Car Didier Fraix-Burnet s'était déjà irrité du manque de classification cohérente en astronomie. "Pour ranger les milliards de galaxies qui peuplent l'Univers, nous ne disposons que des quatre catégories définies par Edwin Hubble il y a plus de 80 ans", elliptique, spirale, lenticulaire, irrégulière : l'astronome américain a tracé les contours de quatre "boites" avec des critères uniquement basés sur la forme apparente des galaxies.

LES FAILLES DE L'ANCIENNE CLASSIFICATION
En 1936, comparant 600 clichés de galaxies, l'astronome américain Edwin Hubble avait tenté d'organiser ce qu'il appelait "le royaume des nébuleuses".
Il avait distingué trois groupes : les galaxies elliptiques, qui prennent la forme d'un ellipsoïde aplati ; les galaxies spirales, qui déploient des bras en étoile autour de leur centre ; et enfin... toutes les autres, nommées galaxies irrégulières. À ces catégories s'était rapidement ajoutée celle des galaxies lenticulaires, dotées d'un bulbe (la partie centrale, entourant le noyau) très brillant et d'un disque ténu. Mais l'histoire des galaxies, dévoilée par le tout récent arbre généalogique de Didier Fraix-Burnet, montre que cette classification est dépassée. Car elle réunit dans un même groupe des galaxies qui, bien que proches en apparence, ont connu des destins totalement différents...

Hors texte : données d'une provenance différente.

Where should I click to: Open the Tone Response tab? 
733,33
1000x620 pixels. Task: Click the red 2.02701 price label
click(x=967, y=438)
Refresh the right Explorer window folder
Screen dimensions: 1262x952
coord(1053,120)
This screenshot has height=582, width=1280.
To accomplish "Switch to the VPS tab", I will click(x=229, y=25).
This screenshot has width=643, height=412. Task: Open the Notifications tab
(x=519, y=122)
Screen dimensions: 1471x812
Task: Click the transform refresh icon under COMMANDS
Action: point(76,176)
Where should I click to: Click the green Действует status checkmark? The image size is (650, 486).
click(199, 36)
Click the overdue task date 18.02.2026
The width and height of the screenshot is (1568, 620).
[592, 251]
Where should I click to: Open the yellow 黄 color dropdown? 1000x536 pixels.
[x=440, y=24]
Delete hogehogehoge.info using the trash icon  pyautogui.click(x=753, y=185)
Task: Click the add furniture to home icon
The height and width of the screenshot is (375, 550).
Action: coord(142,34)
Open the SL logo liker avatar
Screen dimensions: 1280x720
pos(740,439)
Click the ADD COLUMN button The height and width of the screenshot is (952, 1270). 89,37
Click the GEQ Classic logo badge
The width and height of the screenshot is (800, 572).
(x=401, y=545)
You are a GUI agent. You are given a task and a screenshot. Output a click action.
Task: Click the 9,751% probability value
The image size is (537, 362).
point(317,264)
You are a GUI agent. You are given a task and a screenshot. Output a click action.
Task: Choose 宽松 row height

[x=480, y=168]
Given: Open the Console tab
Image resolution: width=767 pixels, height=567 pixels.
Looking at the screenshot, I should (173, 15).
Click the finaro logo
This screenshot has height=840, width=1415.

Or, aujourd'hui, grâce aux bataillons de télescopes qui scrutent le ciel dans ses moindres détails, on dispose de beaucoup plus de données : la composition en gaz, l'abondanoe de certains éléments chimiques, la masse du trou noir central, le taux de formation d'étoiles... Chaque nuit, dans les observatoires astronomiques, s'accumulent des flots de mesures pour des dizaines de galaxies.

SUR LE MODÈLE DE DARWIN

"Il y a plusieurs millions de galaxies connues, et plus d'un million pour lesquelles on dispose de beaucoup d'innformations. À cela, il faut ajouter les simulations mises en ouvre par les théoriciens, qui produisent de gigantesques catalogues de galaxies virtuelles. On doit tenir compte de ces données pour donner une description des galaxies plus objective que la forme vue sur l'image. Il faut coller à la physique", argumente Didier Fraix-Burnet. Car la classification classique réunit des galaxies aux histoires totalement différentes : par exemple, une forme elliptique peut résulter de la fusion de deux galaxies spirales, comme de l'effondrement d'un simple nuage de gaz. Bien sûr, depuis Edwin Hubble, il y a eu d'autres tentatives. Des méthodes statistiques permettent d'établir des groupes homogènes de galaxies à partir d'un grand nombre de caractéristiques. Mais les astronomes peinent à donner un sens physique à ces corrélations globales... "Surtout, aucune ne tient compte de l'évolution, insiste le chercheur. On persiste à considérer chaque galaxie comme un objet indépendant, mais elles sont liées les unes aux autres par leur histoire, et possèdent des caractères qui se transmettent. Par exemple, tel type de galaxie peut se transformer en tel autre, telle elliptique peut être un instantané de ce à quoi ressemblait l'ancêtre de telle spirale". Or, justement, rendre compte des liens évolutifs, c'est tout l'objet de la cladistique.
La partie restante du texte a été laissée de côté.